**GIVEN REQUEST**: Render every line of the listing below as a Markdown table with the columns "Row" and "Line." Put the row number in Row and the line itself in Line, and omit blank lines.

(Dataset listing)
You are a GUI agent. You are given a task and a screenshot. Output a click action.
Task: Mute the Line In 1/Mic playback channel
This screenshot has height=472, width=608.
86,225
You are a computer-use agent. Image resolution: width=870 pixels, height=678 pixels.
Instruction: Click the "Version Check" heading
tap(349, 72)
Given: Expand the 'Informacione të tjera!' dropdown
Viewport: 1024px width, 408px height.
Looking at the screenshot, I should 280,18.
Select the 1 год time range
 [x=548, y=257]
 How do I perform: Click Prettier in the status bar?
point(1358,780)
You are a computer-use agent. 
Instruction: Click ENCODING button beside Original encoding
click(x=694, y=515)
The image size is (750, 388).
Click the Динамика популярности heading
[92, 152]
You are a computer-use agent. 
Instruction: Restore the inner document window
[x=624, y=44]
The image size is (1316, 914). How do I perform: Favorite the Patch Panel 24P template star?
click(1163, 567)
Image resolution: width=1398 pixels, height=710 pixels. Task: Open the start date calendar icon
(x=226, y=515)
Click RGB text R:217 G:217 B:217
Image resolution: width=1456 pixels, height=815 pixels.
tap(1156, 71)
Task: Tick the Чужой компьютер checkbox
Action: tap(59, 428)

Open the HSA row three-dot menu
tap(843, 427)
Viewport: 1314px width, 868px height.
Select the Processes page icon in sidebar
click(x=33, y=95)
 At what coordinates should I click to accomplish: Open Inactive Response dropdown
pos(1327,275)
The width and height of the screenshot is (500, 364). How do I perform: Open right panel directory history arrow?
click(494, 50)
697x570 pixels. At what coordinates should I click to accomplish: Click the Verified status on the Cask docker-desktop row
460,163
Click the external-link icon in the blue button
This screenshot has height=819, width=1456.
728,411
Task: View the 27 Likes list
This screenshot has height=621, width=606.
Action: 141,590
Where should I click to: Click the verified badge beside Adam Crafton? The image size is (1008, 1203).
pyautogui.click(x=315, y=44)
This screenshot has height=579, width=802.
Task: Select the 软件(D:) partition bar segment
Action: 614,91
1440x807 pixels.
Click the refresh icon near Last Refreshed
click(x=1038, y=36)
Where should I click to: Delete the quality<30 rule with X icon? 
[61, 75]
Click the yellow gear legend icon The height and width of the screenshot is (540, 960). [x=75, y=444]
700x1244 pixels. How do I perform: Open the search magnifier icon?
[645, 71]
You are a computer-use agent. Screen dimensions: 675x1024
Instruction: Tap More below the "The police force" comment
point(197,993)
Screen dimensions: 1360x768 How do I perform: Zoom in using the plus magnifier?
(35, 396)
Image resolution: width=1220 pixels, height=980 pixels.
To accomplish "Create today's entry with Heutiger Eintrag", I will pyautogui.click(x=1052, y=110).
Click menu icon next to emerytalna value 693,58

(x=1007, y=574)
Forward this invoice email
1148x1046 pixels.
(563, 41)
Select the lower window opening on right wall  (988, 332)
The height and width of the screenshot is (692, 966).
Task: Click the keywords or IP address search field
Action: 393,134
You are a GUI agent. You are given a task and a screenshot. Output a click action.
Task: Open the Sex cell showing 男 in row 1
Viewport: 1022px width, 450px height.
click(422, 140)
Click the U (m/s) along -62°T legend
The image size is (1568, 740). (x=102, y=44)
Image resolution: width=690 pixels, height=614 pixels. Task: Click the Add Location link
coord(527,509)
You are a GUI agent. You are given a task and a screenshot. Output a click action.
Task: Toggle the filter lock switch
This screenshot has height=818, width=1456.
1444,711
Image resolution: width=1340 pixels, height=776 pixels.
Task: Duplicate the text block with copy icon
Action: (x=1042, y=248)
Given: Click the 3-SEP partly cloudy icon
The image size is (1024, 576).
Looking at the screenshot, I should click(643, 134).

**ANSWER TO THIS TASK**:
| Row | Line |
|---|---|
| 1 | You are a GUI agent. You are given a task and a screenshot. Output a click action. |
| 2 | Task: Mute the Line In 1/Mic playback channel |
| 3 | This screenshot has height=472, width=608. |
| 4 | 86,225 |
| 5 | You are a computer-use agent. Image resolution: width=870 pixels, height=678 pixels. |
| 6 | Instruction: Click the "Version Check" heading |
| 7 | tap(349, 72) |
| 8 | Given: Expand the 'Informacione të tjera!' dropdown |
| 9 | Viewport: 1024px width, 408px height. |
| 10 | Looking at the screenshot, I should 280,18. |
| 11 | Select the 1 год time range |
| 12 |  [x=548, y=257] |
| 13 |  How do I perform: Click Prettier in the status bar? |
| 14 | point(1358,780) |
| 15 | You are a computer-use agent.  |
| 16 | Instruction: Click ENCODING button beside Original encoding |
| 17 | click(x=694, y=515) |
| 18 | The image size is (750, 388). |
| 19 | Click the Динамика популярности heading |
| 20 | [92, 152] |
| 21 | You are a computer-use agent.  |
| 22 | Instruction: Restore the inner document window |
| 23 | [x=624, y=44] |
| 24 | The image size is (1316, 914). How do I perform: Favorite the Patch Panel 24P template star? |
| 25 | click(1163, 567) |
| 26 | Image resolution: width=1398 pixels, height=710 pixels. Task: Open the start date calendar icon |
| 27 | (x=226, y=515) |
| 28 | Click RGB text R:217 G:217 B:217 |
| 29 | Image resolution: width=1456 pixels, height=815 pixels. |
| 30 | tap(1156, 71) |
| 31 | Task: Tick the Чужой компьютер checkbox |
| 32 | Action: tap(59, 428) |
| 33 | Open the HSA row three-dot menu |
| 34 | tap(843, 427) |
| 35 | Viewport: 1314px width, 868px height. |
| 36 | Select the Processes page icon in sidebar |
| 37 | click(x=33, y=95) |
| 38 |  At what coordinates should I click to accomplish: Open Inactive Response dropdown |
| 39 | pos(1327,275) |
| 40 | The width and height of the screenshot is (500, 364). How do I perform: Open right panel directory history arrow? |
| 41 | click(494, 50) |
| 42 | 697x570 pixels. At what coordinates should I click to accomplish: Click the Verified status on the Cask docker-desktop row |
| 43 | 460,163 |
| 44 | Click the external-link icon in the blue button |
| 45 | This screenshot has height=819, width=1456. |
| 46 | 728,411 |
| 47 | Task: View the 27 Likes list |
| 48 | This screenshot has height=621, width=606. |
| 49 | Action: 141,590 |
| 50 | Where should I click to: Click the verified badge beside Adam Crafton? The image size is (1008, 1203). |
| 51 | pyautogui.click(x=315, y=44) |
| 52 | This screenshot has height=579, width=802. |
| 53 | Task: Select the 软件(D:) partition bar segment |
| 54 | Action: 614,91 |
| 55 | 1440x807 pixels. |
| 56 | Click the refresh icon near Last Refreshed |
| 57 | click(x=1038, y=36) |
| 58 | Where should I click to: Delete the quality<30 rule with X icon?  |
| 59 | [61, 75] |
| 60 | Click the yellow gear legend icon The height and width of the screenshot is (540, 960). [x=75, y=444] |
| 61 | 700x1244 pixels. How do I perform: Open the search magnifier icon? |
| 62 | [645, 71] |
| 63 | You are a computer-use agent. Screen dimensions: 675x1024 |
| 64 | Instruction: Tap More below the "The police force" comment |
| 65 | point(197,993) |
| 66 | Screen dimensions: 1360x768 How do I perform: Zoom in using the plus magnifier? |
| 67 | (35, 396) |
| 68 | Image resolution: width=1220 pixels, height=980 pixels. |
| 69 | To accomplish "Create today's entry with Heutiger Eintrag", I will pyautogui.click(x=1052, y=110). |
| 70 | Click menu icon next to emerytalna value 693,58 |
| 71 | (x=1007, y=574) |
| 72 | Forward this invoice email |
| 73 | 1148x1046 pixels. |
| 74 | (563, 41) |
| 75 | Select the lower window opening on right wall  (988, 332) |
| 76 | The height and width of the screenshot is (692, 966). |
| 77 | Task: Click the keywords or IP address search field |
| 78 | Action: 393,134 |
| 79 | You are a GUI agent. You are given a task and a screenshot. Output a click action. |
| 80 | Task: Open the Sex cell showing 男 in row 1 |
| 81 | Viewport: 1022px width, 450px height. |
| 82 | click(422, 140) |
| 83 | Click the U (m/s) along -62°T legend |
| 84 | The image size is (1568, 740). (x=102, y=44) |
| 85 | Image resolution: width=690 pixels, height=614 pixels. Task: Click the Add Location link |
| 86 | coord(527,509) |
| 87 | You are a GUI agent. You are given a task and a screenshot. Output a click action. |
| 88 | Task: Toggle the filter lock switch |
| 89 | This screenshot has height=818, width=1456. |
| 90 | 1444,711 |
| 91 | Image resolution: width=1340 pixels, height=776 pixels. |
| 92 | Task: Duplicate the text block with copy icon |
| 93 | Action: (x=1042, y=248) |
| 94 | Given: Click the 3-SEP partly cloudy icon |
| 95 | The image size is (1024, 576). |
| 96 | Looking at the screenshot, I should click(643, 134). |